## Supplied passage
Use Gateway with Inference Extension to expose Services - Container Service for Kubernetes

Gateway API is an official Kubernetes project for next-generation Ingress and load balancing APIs in Kubernetes. You can use Gateway API to configure traffic routing rules. This topic describes how to use Gateway with Inference Extension to configure the basic features of Gateway API.

How it works

Gateway with Inference Extension is developed based on the Envoy Gateway project, providing all basic features of Gateway API and open source Envoy Gateway extensions.

The architecture of Envoy Gateway comprises the following components:

Control plane: Envoy Gateway components.
- The control plane is responsible for monitoring the traffic routing rules of the cluster and dynamically creating and managing Envoy Proxy instances.
- The control plane updates the traffic forwarding rules of Envoy Proxy instances but is not directly used to forward traffic.
Data plane: Envoy Proxy instances.

## Stored data
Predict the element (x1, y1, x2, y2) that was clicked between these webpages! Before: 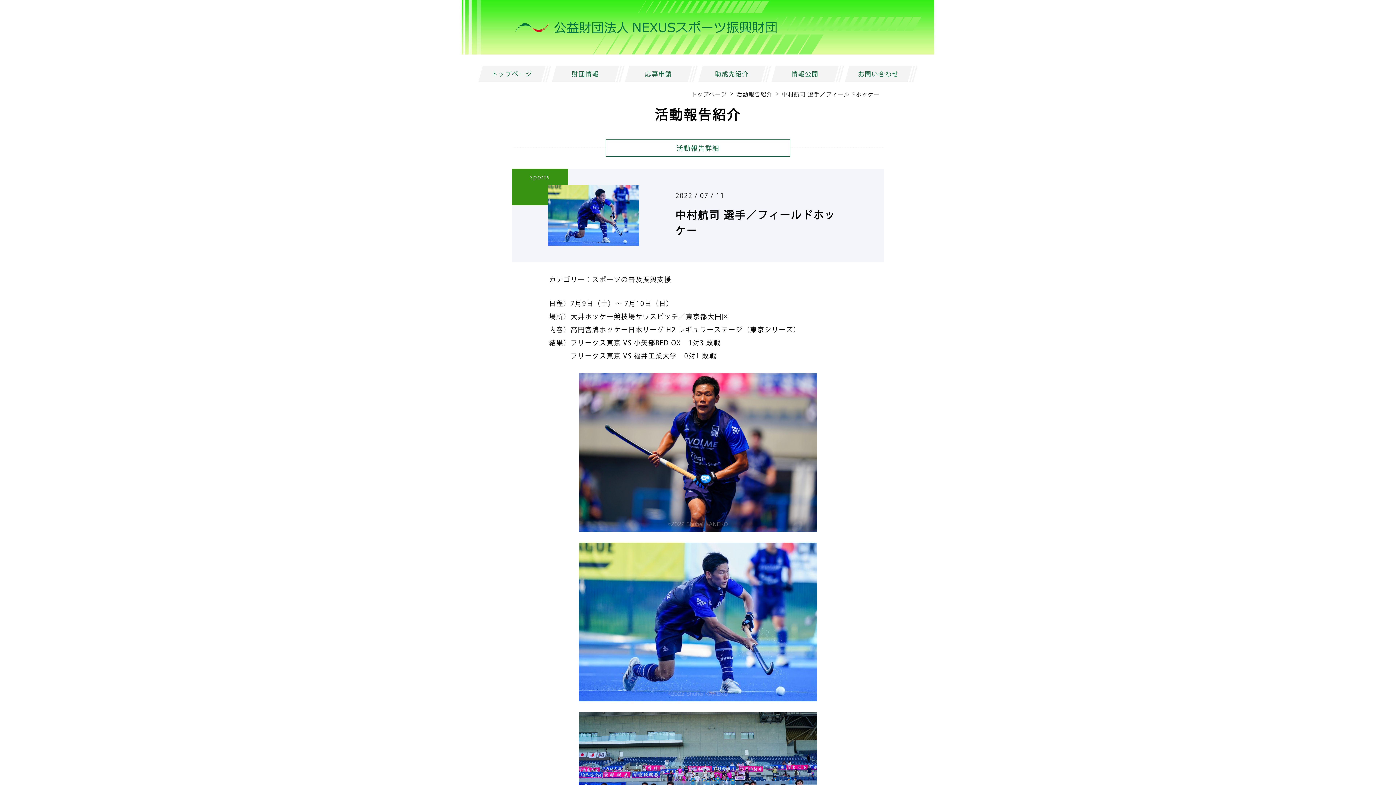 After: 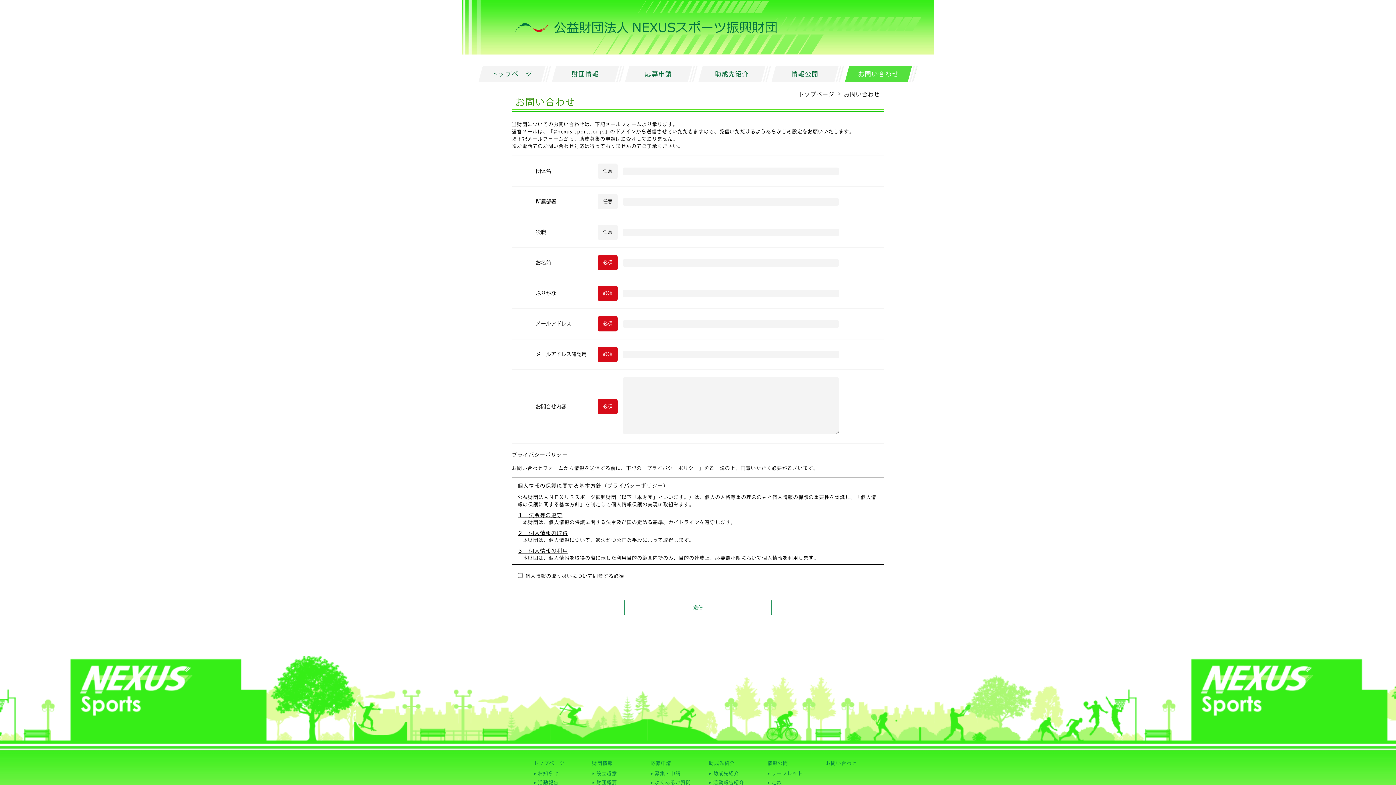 Action: bbox: (845, 66, 917, 81) label: お問い合わせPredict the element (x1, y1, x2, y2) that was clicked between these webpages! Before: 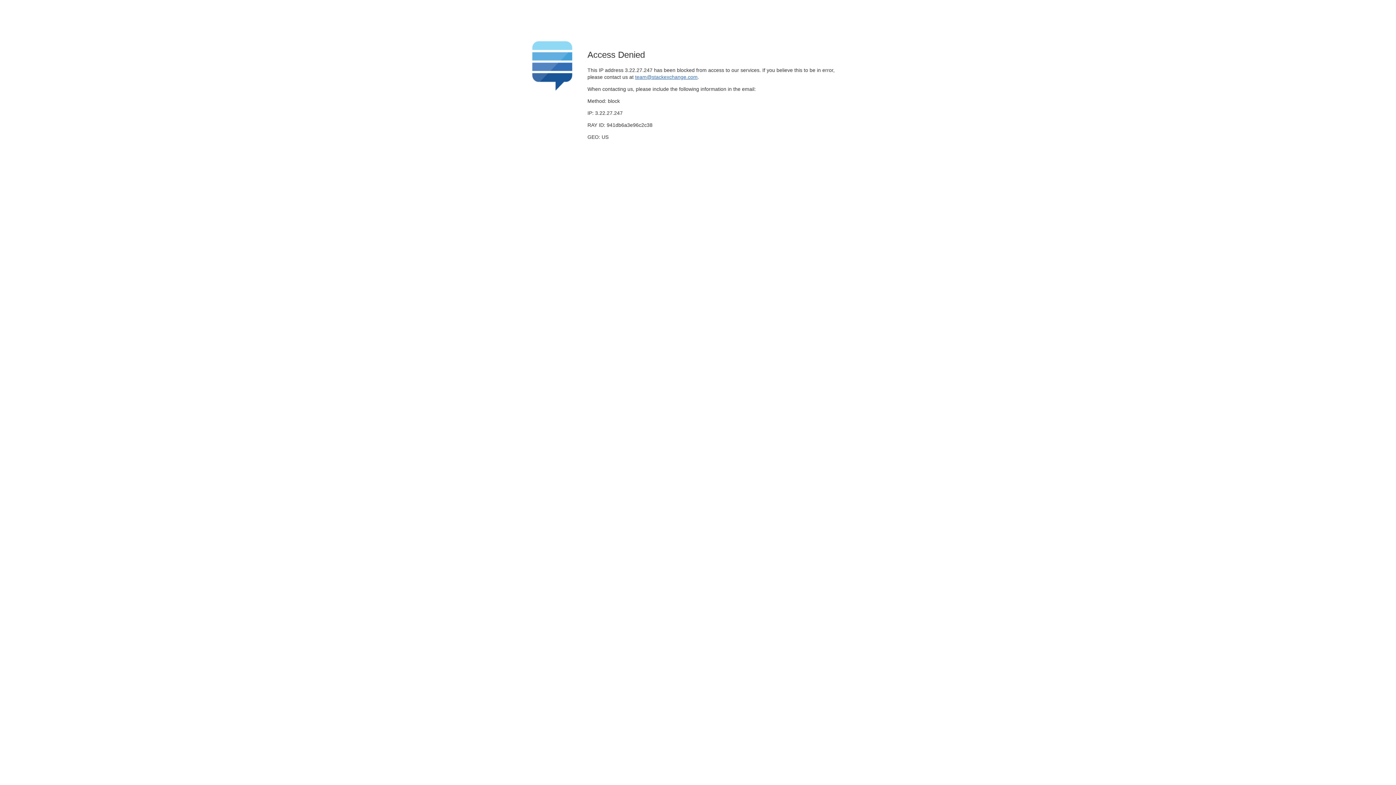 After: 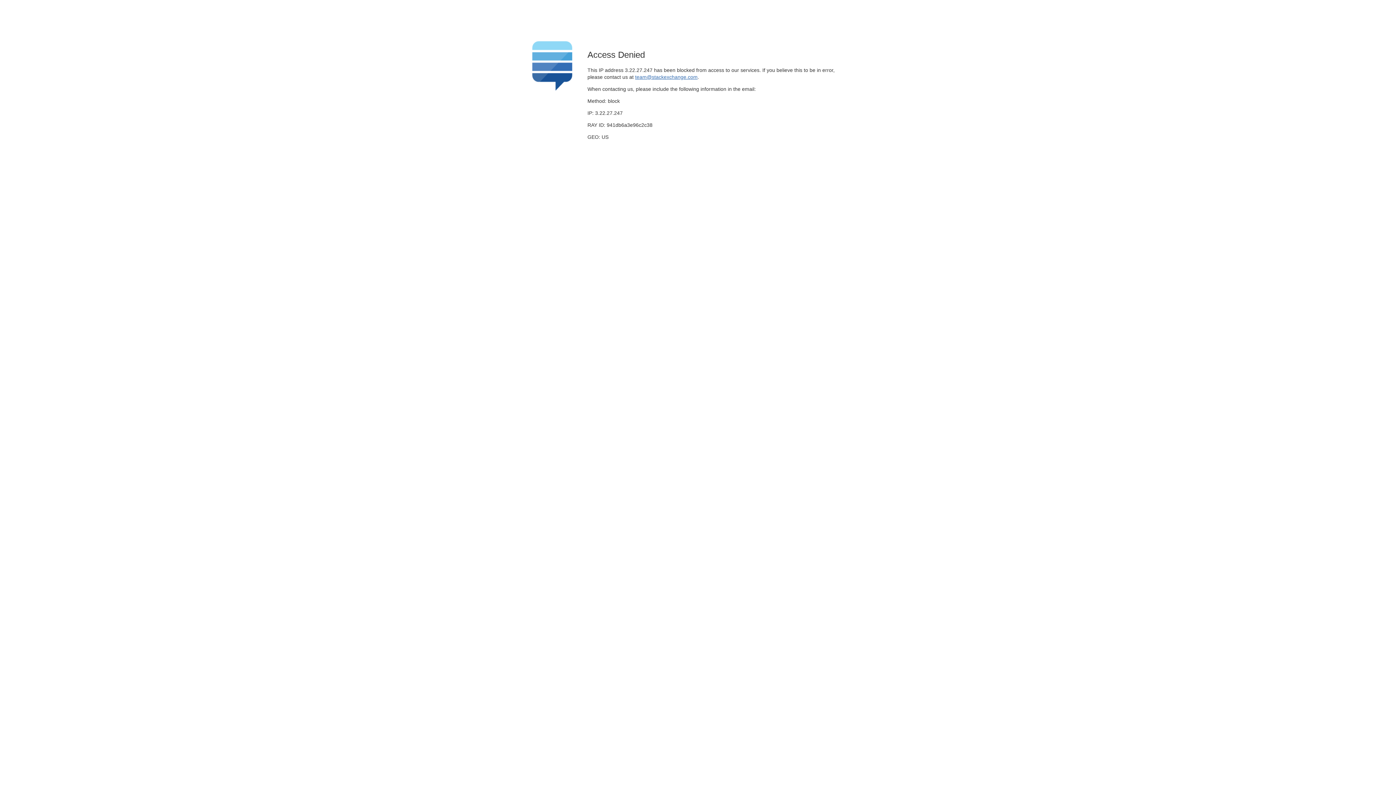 Action: label: team@stackexchange.com bbox: (635, 74, 697, 79)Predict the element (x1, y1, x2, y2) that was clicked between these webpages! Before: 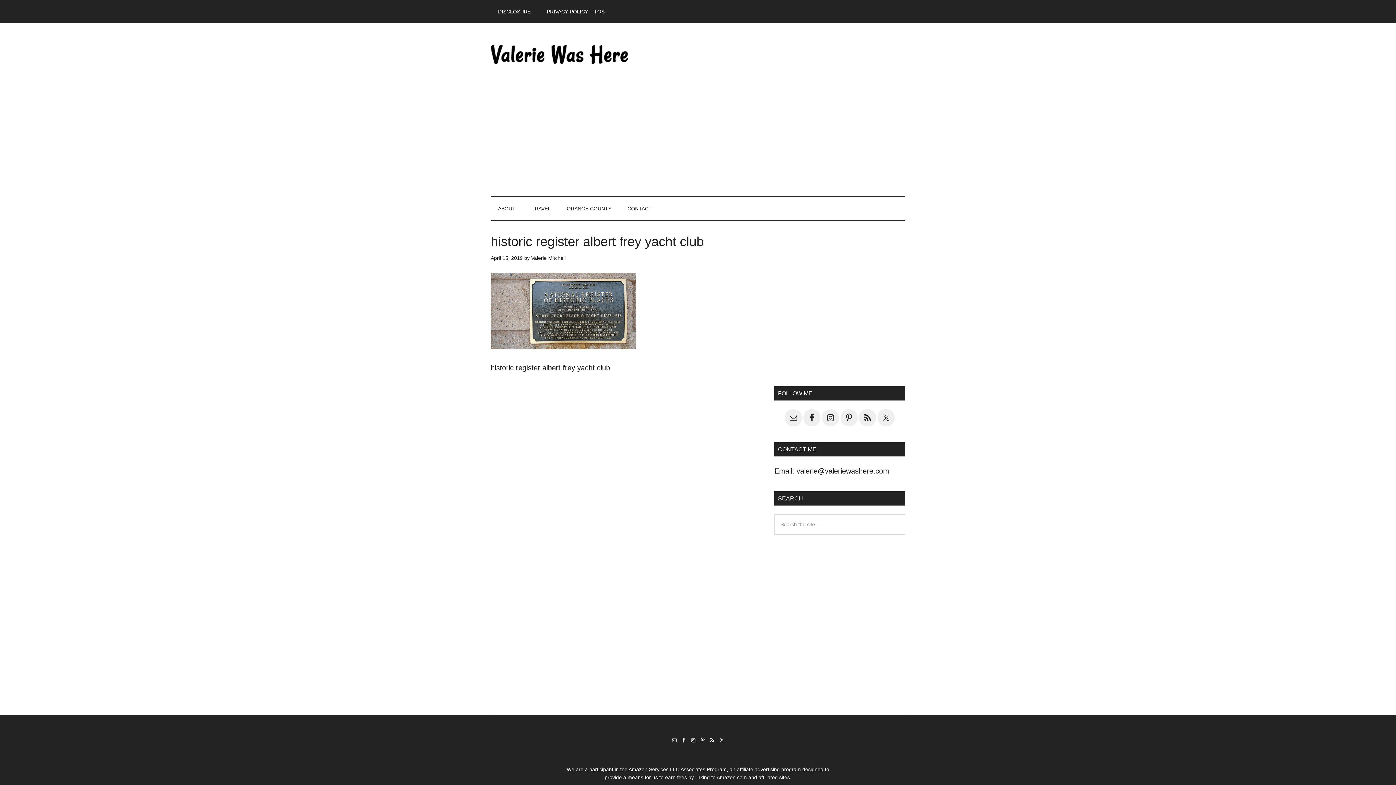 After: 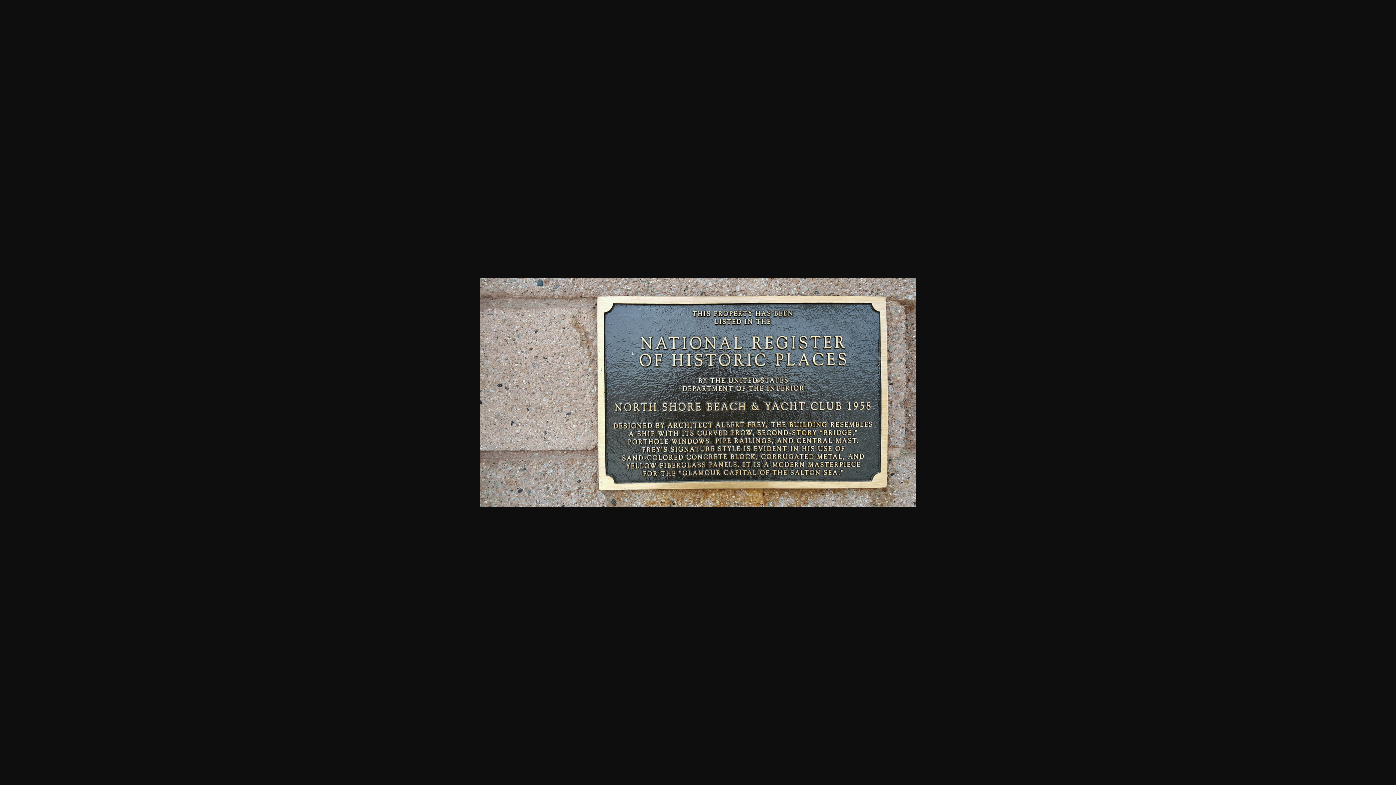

## Directions for this task
In the Gateway with Inference Extension page, which open source project is Gateway with Inference Extension built on?

## Exercise output
The Envoy Gateway project.